4. Hollywood stars formed the Committee for the First Amendment in response to the HUAC
In 1947 film directors John Huston and William Wyler joined with actress Myrna Loy and Philip Dunne, a screenwriter, to create the Committee for the First Amendment. Among its many members were Humphrey Bogart and Lauren Bacall, Lucille Ball, Henry Fonda, Groucho Marx, Danny Kaye, and Katherine Hepburn. Others included Ira Gershwin, Frank Sinatra, Judy Garland, and Lena Horne. The Committee declared its opposition to the investigations into the political beliefs of members of the Hollywood community as well as the tactics employed by the HUAC. In the fall of 1947, the HUAC released a list of 43 Hollywood luminaries it wished to interrogate. Nineteen persons on the list announced they would not testify.
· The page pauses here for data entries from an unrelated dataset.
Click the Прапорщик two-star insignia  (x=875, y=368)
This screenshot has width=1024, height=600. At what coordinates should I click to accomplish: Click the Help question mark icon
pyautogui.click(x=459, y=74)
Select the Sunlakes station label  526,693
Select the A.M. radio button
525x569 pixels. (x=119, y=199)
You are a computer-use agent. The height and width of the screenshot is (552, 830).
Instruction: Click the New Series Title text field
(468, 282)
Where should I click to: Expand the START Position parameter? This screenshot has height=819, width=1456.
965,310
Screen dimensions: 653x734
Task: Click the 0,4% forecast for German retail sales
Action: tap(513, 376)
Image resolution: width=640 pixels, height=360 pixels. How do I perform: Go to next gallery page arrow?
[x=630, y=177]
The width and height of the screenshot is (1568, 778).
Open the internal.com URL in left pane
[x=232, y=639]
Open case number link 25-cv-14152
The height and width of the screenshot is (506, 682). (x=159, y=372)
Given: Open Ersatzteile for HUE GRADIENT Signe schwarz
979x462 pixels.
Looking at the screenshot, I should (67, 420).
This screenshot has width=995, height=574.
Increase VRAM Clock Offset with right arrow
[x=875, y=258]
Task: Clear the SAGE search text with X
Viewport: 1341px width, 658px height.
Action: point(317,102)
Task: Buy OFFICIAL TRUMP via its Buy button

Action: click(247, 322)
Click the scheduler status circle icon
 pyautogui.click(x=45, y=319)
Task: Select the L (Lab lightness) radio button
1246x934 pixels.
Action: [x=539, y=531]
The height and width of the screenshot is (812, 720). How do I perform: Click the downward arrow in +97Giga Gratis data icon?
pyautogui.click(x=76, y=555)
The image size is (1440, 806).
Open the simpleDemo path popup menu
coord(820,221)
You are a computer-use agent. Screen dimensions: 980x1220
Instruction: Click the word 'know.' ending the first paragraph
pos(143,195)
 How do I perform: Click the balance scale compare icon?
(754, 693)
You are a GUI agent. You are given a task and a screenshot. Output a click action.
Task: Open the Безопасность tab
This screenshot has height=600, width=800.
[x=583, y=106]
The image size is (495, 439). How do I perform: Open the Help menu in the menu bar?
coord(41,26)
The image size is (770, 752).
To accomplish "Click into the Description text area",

In response, the HUAC issued subpoenas for 11 of the reluctant 19, with the threat of incarceration for contempt of Congress hanging over them. The hearings were to begin on October 27, 1947. A contingent from the Committee for the First Amendment, led by Bogart and Bacall, flew to Washington to protest the hearings. Increased scrutiny of the group revealed that several of its members were former members of the Communist Party. Though the Communist Party was a legal political entity in the United States, its motives and thus its members were generally regarded with suspicion. The Committee for the First Amendment’s credibility was shattered. Its protest in Washington did little, other than to cast suspicions upon those who had never been communists, including Bogart, Bacall, and John Garfield.